*Document passage*
──────────────────────────────

The New York Times reports that a yearlong, randomized trial conducted in the UK shows that e-cigarettes are nearly twice as effective as smoking cessation products like patches or gum, which in the United States are the only two smoking cessation products approved by the FDA. In other words, e-cigarettes save lives. 

According to the Times:

The study, published Wednesday in the New England Journal of Medicine, found that e-cigarettes were nearly twice as effective as conventional nicotine replacement products, like patches and gum, for quitting smoking.

The success rate was still low — 18 percent among the e-cigarette group, compared to 9.9 percent among those using traditional nicotine replacement therapy — but many researchers who study tobacco and nicotine said it gave them the clear evidence they had been lookingfor.

“This is a seminal study,” said Dr. Neal L. Benowitz, chief of clinical pharmacology at the University of California, San Francisco, an expert in nicotine absorption and tobacco-related illnesses, who was not involved in the project. “It is so important to the field.”

Given this news, you’d think FDA Administrator Scott Gottlieb would hold a press conference informing the public of this enormous public health win. After all, not only are e-cigarettes helping people quit, they are 95 percent less harmful than traditional cigarettes. 

Yet, sadly, polls show that of the 37.8 million adults in the United States who currently smoke, roughly 65 percent think e-cigarettes are just as harmful as smoking traditional cigarettes. 

Shouldn’t Administrator Gottlieb work hard to correct this misperception among current smokers? In fact, you might even expect him to plead with current smokers to switch to e-cigarettes. 

Yet, instead of an official statement or press release about this new UK study (none appear on the FDA website) or any statement about how adult smokers need to switch to safer e-cigarettes, Gottlieb offered a milquetoast tweet (emphasis mine) saying the FDA is “…committed to the promise that e-cigs can help currently addicted adult smokers quit; and improve their health by doing so…” adding that the agency’s “urgent concerns are kids use of these products, and how to arrest it without substantially impeding adults.”

──────────────────────────────

In the e-cigarette article, what was the quit success rate for the e-cigarette group in the UK trial?

──────────────────────────────

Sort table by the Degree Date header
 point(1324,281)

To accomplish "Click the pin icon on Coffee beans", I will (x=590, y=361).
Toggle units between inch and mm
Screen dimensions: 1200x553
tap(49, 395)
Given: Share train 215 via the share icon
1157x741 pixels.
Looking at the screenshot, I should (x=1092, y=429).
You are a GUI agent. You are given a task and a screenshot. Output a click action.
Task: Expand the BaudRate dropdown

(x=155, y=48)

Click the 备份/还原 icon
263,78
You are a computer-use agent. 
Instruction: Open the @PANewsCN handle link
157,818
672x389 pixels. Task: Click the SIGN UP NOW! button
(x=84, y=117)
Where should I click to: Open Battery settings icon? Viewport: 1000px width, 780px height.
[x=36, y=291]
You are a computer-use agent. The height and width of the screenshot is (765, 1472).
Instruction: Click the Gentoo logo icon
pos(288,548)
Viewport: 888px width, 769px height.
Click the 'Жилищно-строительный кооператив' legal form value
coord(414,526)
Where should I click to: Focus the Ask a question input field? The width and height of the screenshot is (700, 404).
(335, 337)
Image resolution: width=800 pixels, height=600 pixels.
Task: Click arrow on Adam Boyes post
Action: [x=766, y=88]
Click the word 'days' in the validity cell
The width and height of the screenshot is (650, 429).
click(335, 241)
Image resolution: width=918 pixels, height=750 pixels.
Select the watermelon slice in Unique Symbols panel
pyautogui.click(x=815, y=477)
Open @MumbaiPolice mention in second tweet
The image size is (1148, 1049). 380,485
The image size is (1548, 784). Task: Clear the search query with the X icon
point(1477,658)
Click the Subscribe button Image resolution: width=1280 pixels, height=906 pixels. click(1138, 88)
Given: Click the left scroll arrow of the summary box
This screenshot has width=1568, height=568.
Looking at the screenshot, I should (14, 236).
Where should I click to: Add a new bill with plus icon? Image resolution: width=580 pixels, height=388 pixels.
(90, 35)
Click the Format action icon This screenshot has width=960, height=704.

──────────────────────────────

*Result of the task*
18 percent